So now we base the actions of the left on how they compare the actions of the right?

ComradeOm
6th May 2009, 00:03
So now we base the actions of the left on how they compare the actions of the right?I doubt bailey_187 was making a moral comparison, which isn't particularly useful, but rather pointing out that 'Red Terror' is inevitably a reaction to 'White Terror' or the threat of such. I'm sure that we can all appreciate the principle of 'Get the other bastard before he gets you'

Os Cangaceiros
6th May 2009, 00:28
I doubt bailey_187 was making a moral comparison, which isn't particularly useful, but rather pointing out that 'Red Terror' is inevitably a reaction to 'White Terror' or the threat of such. I'm sure that we can all appreciate the principle of 'Get the other bastard before he gets you'

True, but it's important that people don't get caught up in hysteria induced by real (or imagined) threats.

The slogan that I've heard morons in the U.S. utter in regards to terrorism in the Middle East applies here: "Kill 'em all and let God sort 'em out." It's the same general principle of liquidating the "opposition" before they "get you".

◆ **INSTRUCTION A**:
Rewrite the forum thread on Red Terror between "Os Cangaceiros" and "(or imagined) threats.", inclusive, replacing "hysteria" with "panic".
◆ **INSTRUCTION B**:
Translate this sentence from the forum thread on Red Terror into French: "True, but it's important that people don't get caught up in hysteria induced by real (or imagined) threats."
◆ **INSTRUCTION C**:
Carry the forum thread on Red Terror forward from its final sentence.

◆ **RECORDED DATA**:

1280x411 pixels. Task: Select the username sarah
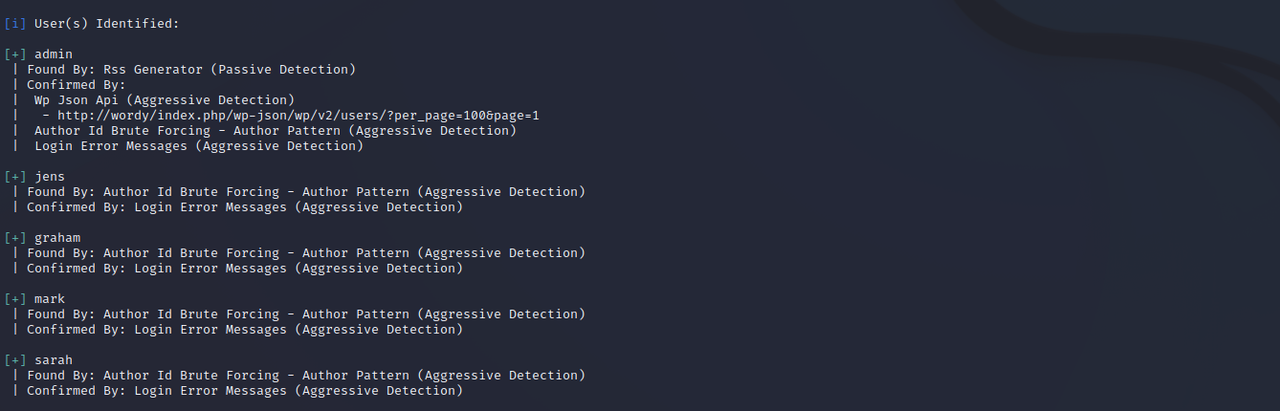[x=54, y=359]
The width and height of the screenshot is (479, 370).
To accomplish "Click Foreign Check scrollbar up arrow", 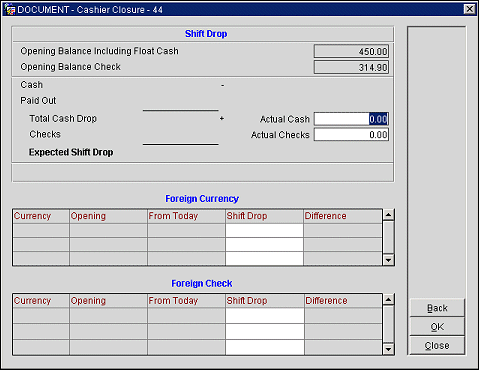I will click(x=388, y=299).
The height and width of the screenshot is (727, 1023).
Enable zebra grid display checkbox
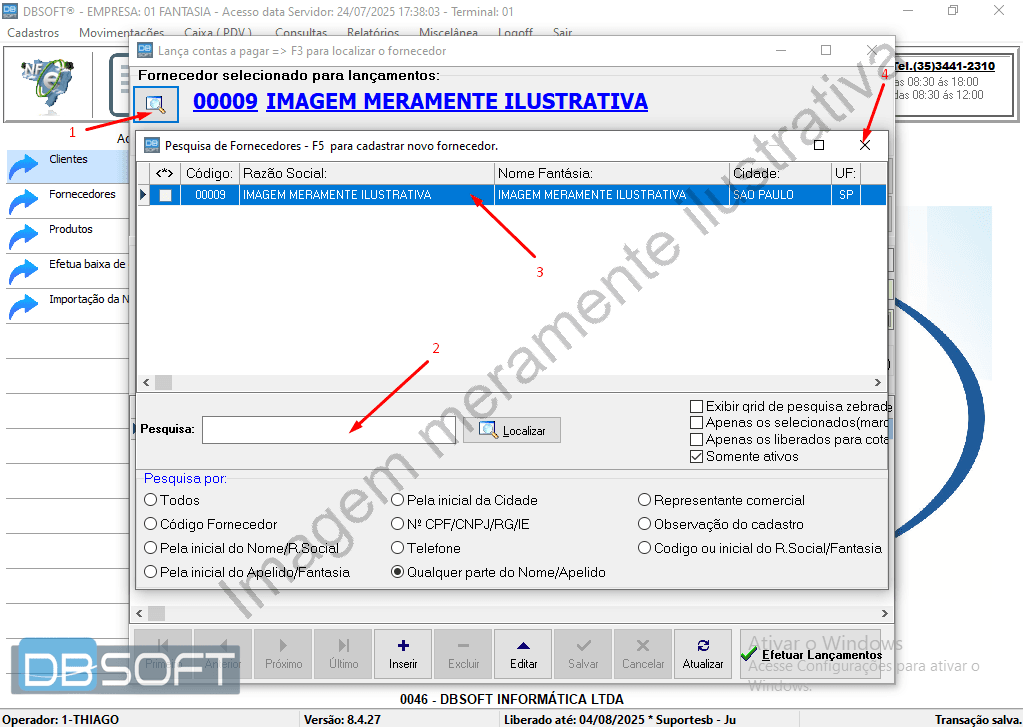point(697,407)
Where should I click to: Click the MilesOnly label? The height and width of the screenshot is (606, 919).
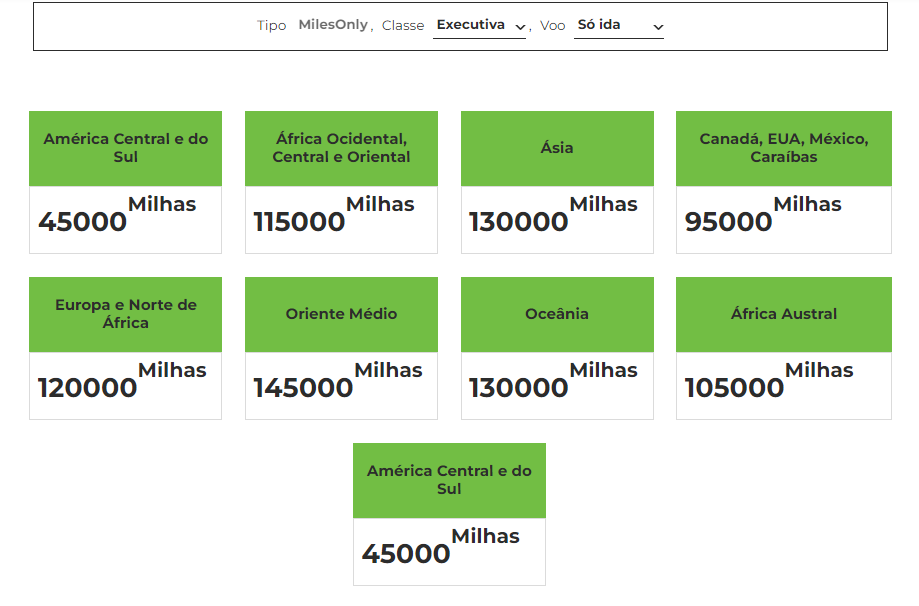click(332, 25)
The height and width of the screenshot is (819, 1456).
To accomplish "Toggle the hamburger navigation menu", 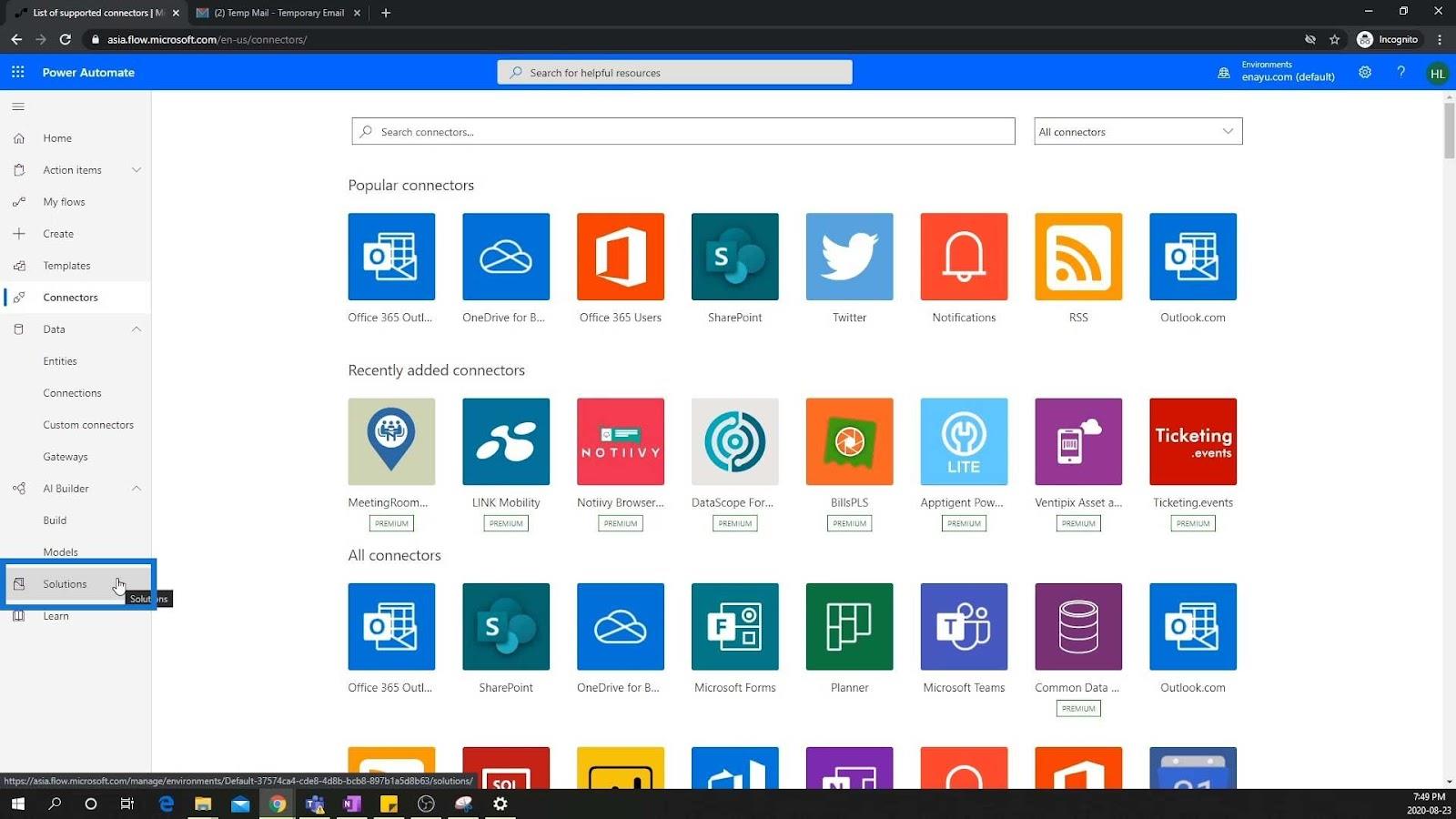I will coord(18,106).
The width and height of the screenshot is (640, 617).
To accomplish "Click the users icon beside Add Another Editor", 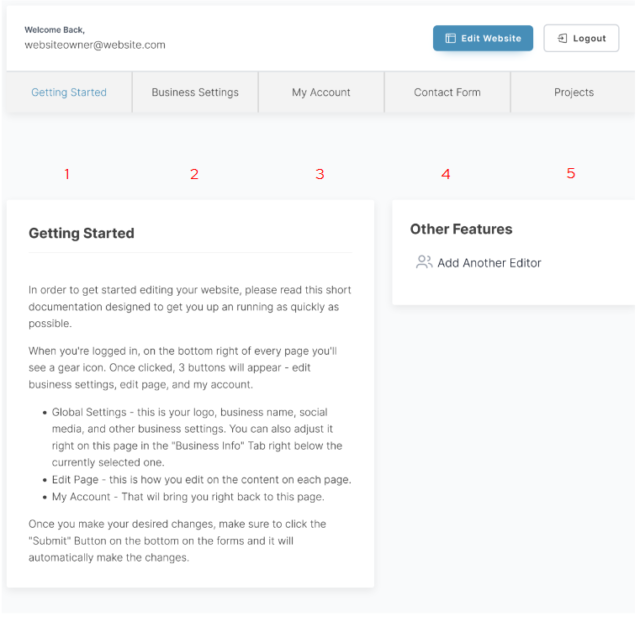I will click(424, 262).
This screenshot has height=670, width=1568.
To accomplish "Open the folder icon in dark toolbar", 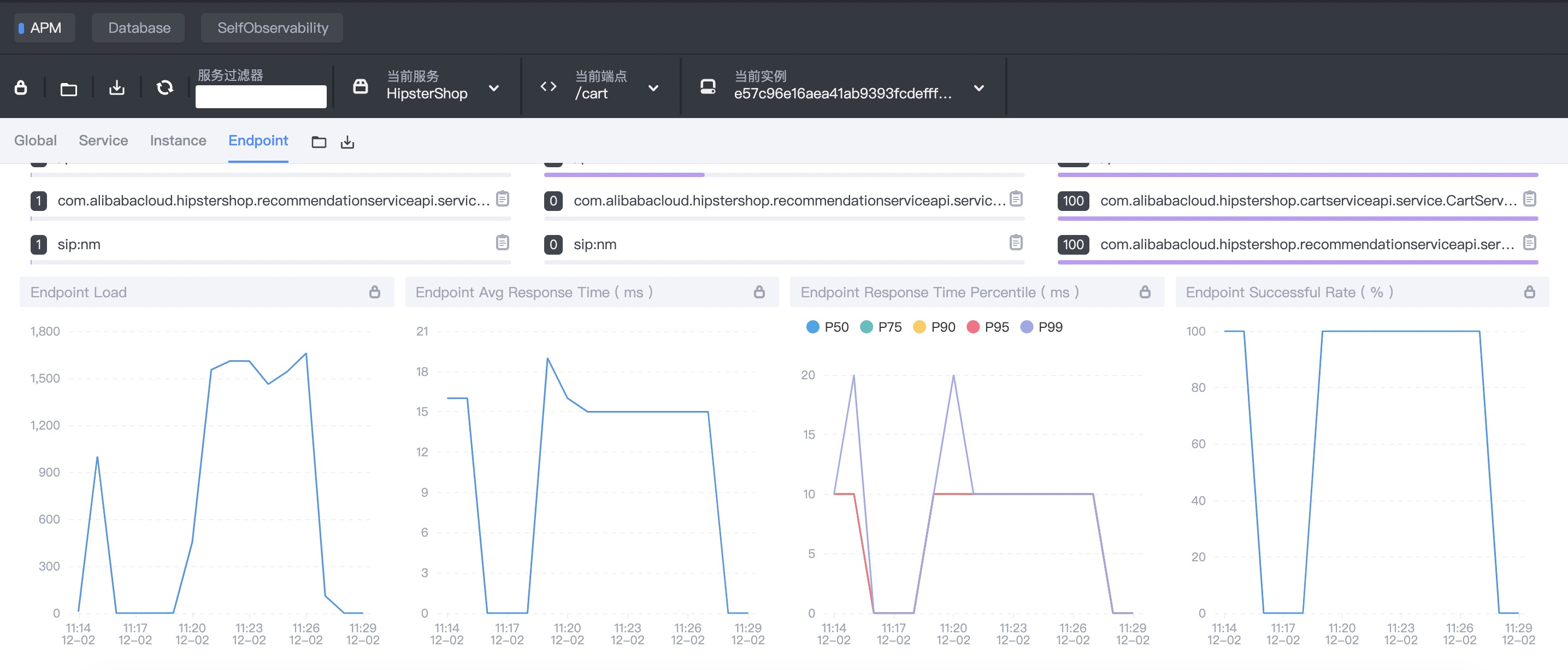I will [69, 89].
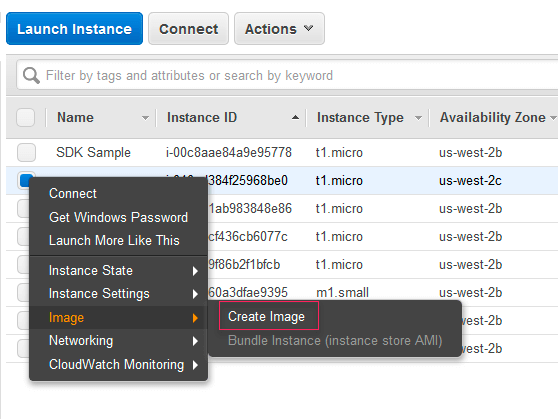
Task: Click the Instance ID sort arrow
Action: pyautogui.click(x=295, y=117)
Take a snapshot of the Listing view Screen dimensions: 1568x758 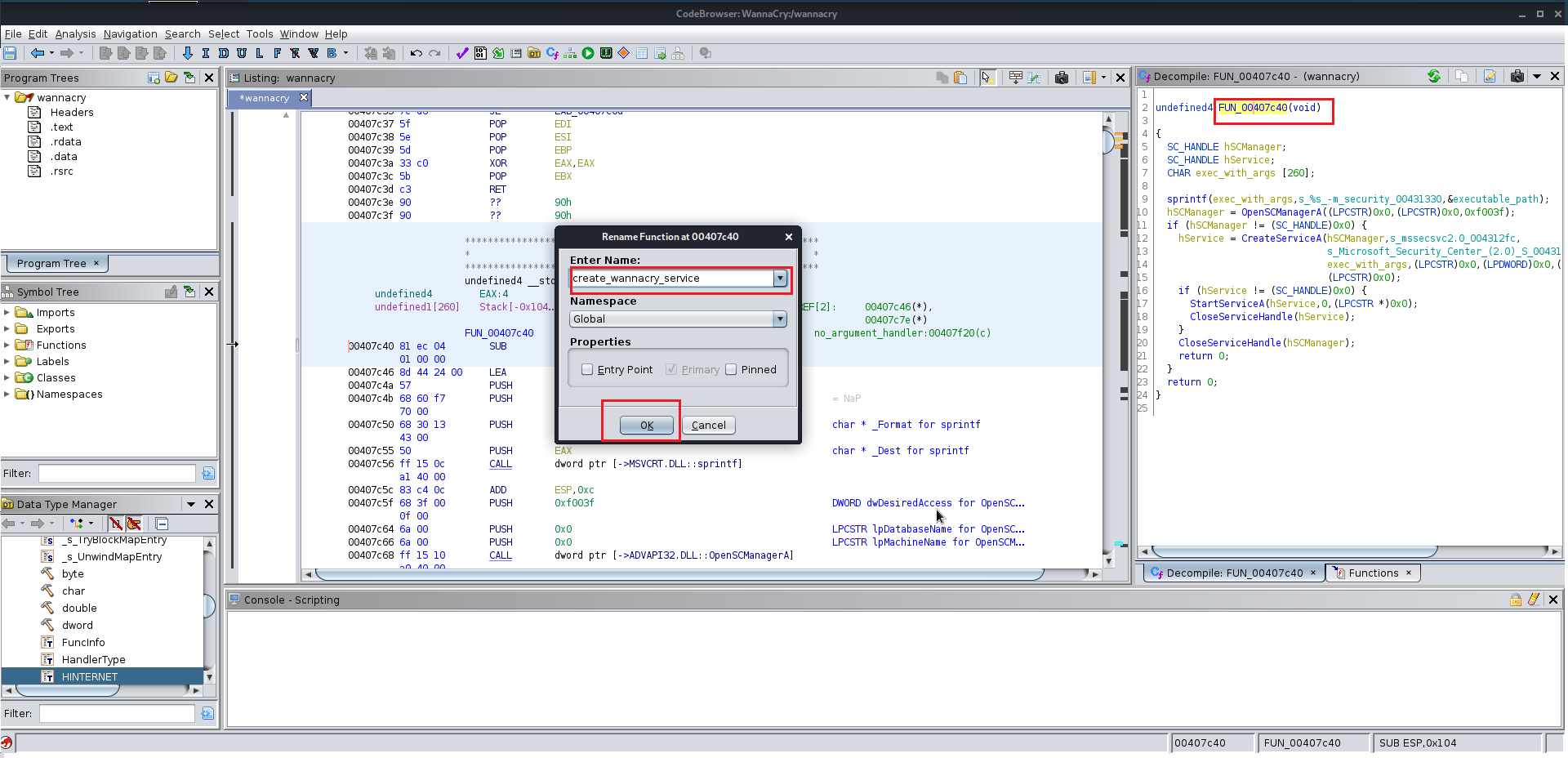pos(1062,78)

◆ **WRITTEN RESPONSE A**:
Os Cangaceiros
6th May 2009, 00:28
I doubt bailey_187 was making a moral comparison, which isn't particularly useful, but rather pointing out that 'Red Terror' is inevitably a reaction to 'White Terror' or the threat of such. I'm sure that we can all appreciate the principle of 'Get the other bastard before he gets you'

True, but it's important that people don't get caught up in panic induced by real (or imagined) threats.

◆ **WRITTEN RESPONSE B**:
C'est vrai, mais il est important que les gens ne se laissent pas emporter par une hystérie provoquée par des menaces réelles (ou imaginaires).

◆ **WRITTEN RESPONSE C**:
BobKKKindle$
6th May 2009, 14:07
If by "red terror" you mean the political repression of reactionary parties during the Civil War by the Cheka, then yes, it was a justified response to the threat of counter-revolution. The first thing that needs to be made clear about the Cheka is that it was not part of the Bolshevik party and was not used by the Bolsheviks as a means of destroying all political opposition and creating a one-party state - it actually originated from the military-revolutionary committee that was responsible for organizing and carrying out the October Revolution, and before it was formally created in December 1917 it already existed as a committee of VTsIK (the main legislative body of the emerging Soviet state, situated above the regional Soviets, and responsible for electing the main executive organ, Sovnarkom, of which Lenin was the elected leader) which was responsible for combating sabotage and examining those who were arrested on charges of counter-revolutionary activities.

NecroCommie
6th May 2009, 14:18
It is somewhat justified if my oppinion is asked. I would not try to recreate it as it is very easy to use it as a propaganda weapon against us.

If we compare white and red terror in my region (1918), here are the differences:

- White terror:
- Organized and most often calculated mass murders of all who would not agree with the white government. All who would treat reds as humans were executed without any proper trial on sight.

- Red terror:
- Mostly personla revenges, perhaps supported by the individual units. Ex maids or servants taking revenge on bosses who treted them badly = most of the time they got what was coming to them.

ComradeR
6th May 2009, 14:22
I'm not defending the use of terror but sometimes extreme situations require extreme measures in order to survive.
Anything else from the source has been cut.